I’ve just left my family and childhood home behind me, and though I’m not quite back in Paris, I’ve been thinking a lot about the stretch of distance, and its effects on me.
I haven’t experienced homesickness in any chronic sense – at least not yet. I seem to miss things most when I have just left them, and then as a pang, rather than a pining. Give me a few days to settle into being away, and I’m invariably fine.
But that doesn’t mean I never think of what lies back across the ocean. Here is a list of the things that I miss most, excluding the obvious ones like friends and family. Any other expats out there, please feel free to add your own in the comments below!

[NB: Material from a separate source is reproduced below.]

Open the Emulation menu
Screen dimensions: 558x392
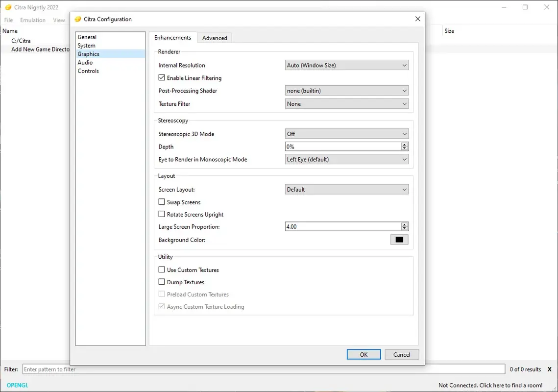(x=32, y=20)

1. Brambles and country lanes
In Paris, walking is my favourite pastime. Pen and paper in bag, sometimes in the company of a good book, I like to wander, on long walks without destination, in no particular direction. I used to do the same thing when I lived in England, but since my local area was semi-rural, my strolls took place on riversides, or through miles of fields, where I would pick blackberries and sit under old trees watching sheep mill over the grass. I miss the British countryside, with the sound of the wind rustling through the hedges, and the blackbirds with their quick bright eyes.
2. The weather
I came home hoping to experience a downpour, and all the other various extremes of the crazy British weather. Paris has been, in spring and summer, the definition of a holiday destination. It has been lusciously warm and sunny, and I can think of only two occasions during my whole four months there in which things have swayed. In short, the weather in Paris is consistent, predictable, and boring. I miss the unpredictable nature of the British skies, and the way they dictate frantic spontaneity on rare days of good weather.
3. The sea
This one came as no surprise to me, because the ocean is one of my great loves. I like to write about it, read about it, be in it, on it and beside it, sucking in lungfuls of brine. In Paris I can tell that I’m further from the shore. The air is different, and the wind less wild. I didn’t visit the beach that often when I had easy access to it, and I regret that as an opportunity wasted. One day, when I’m white-haired and my sight is failing, I envisage that I will take a little cottage on the coast, and listen to the waves every night as I fall asleep.
4. British men
Whaaat? Deanna, you can’t be serious. But for all that I never predicted this, I am. It has taken going away and being surrounded by men from other cultures to make me realise that I value a cultural connection. French humour is not the same, and as diverse the selection of potential lovers in Paris is, it’s not a context in which I enjoy my foreignness. Culture and language create extra walls beyond the many I already struggle to climb when it comes to relationships. Sad, but true, is the admission that I live in the City of Love, but don’t anticipate much romance before I return to the UK.
5. Rubbish food
Sometimes you just want to eat dirt. Not literally, but something of equivalent nutritional value. In Paris, finding something that isn’t beautifully garnished, seasoned and sauced is a challenge. British food is awful, but I do kind of miss that, along with lots of other little things that I didn’t really notice until I’d left them behind.